Data under study –
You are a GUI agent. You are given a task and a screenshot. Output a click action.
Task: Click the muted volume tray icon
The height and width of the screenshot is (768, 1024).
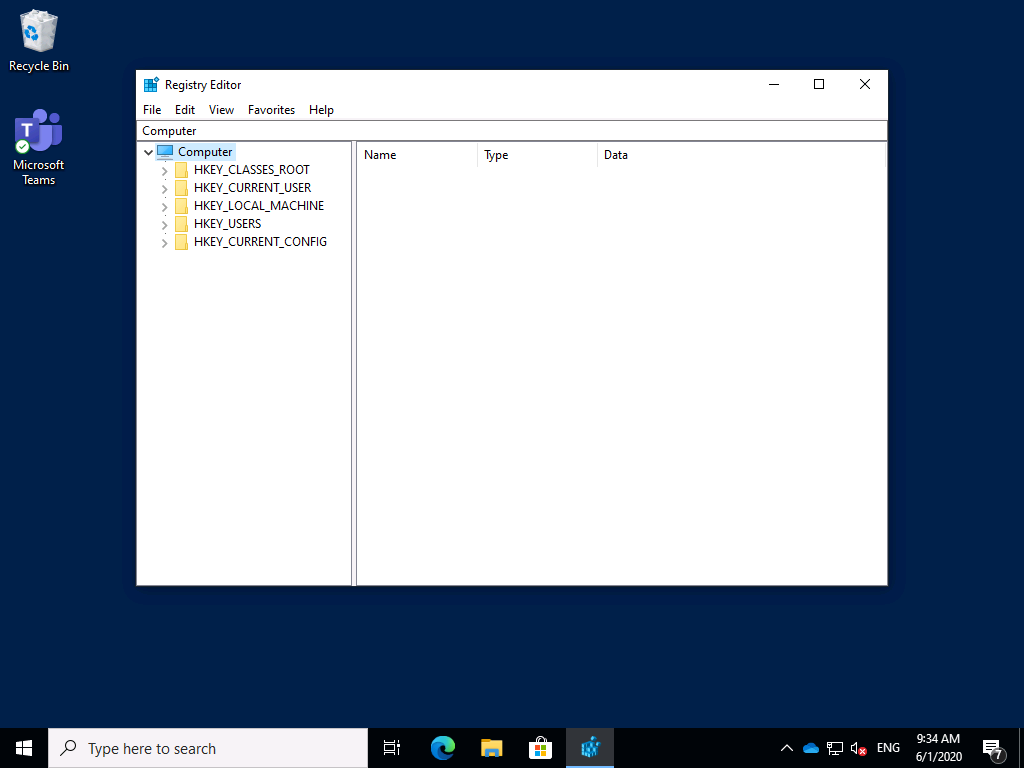(858, 748)
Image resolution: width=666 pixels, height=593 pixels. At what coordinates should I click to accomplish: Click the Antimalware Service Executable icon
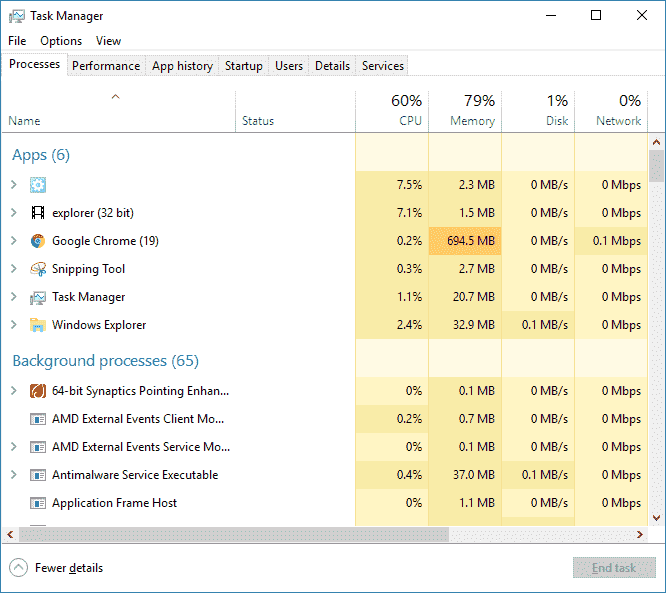tap(38, 475)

Your objective –
Copy every record exactly, but skip the pictures.

Solution below –
You are a GUI agent. You are given a task and a screenshot. Output a click action.
Task: Click the muted volume tray icon
The height and width of the screenshot is (768, 1024).
(858, 748)
Image resolution: width=666 pixels, height=593 pixels. At what coordinates should I click to accomplish: Click the Antimalware Service Executable icon
tap(38, 475)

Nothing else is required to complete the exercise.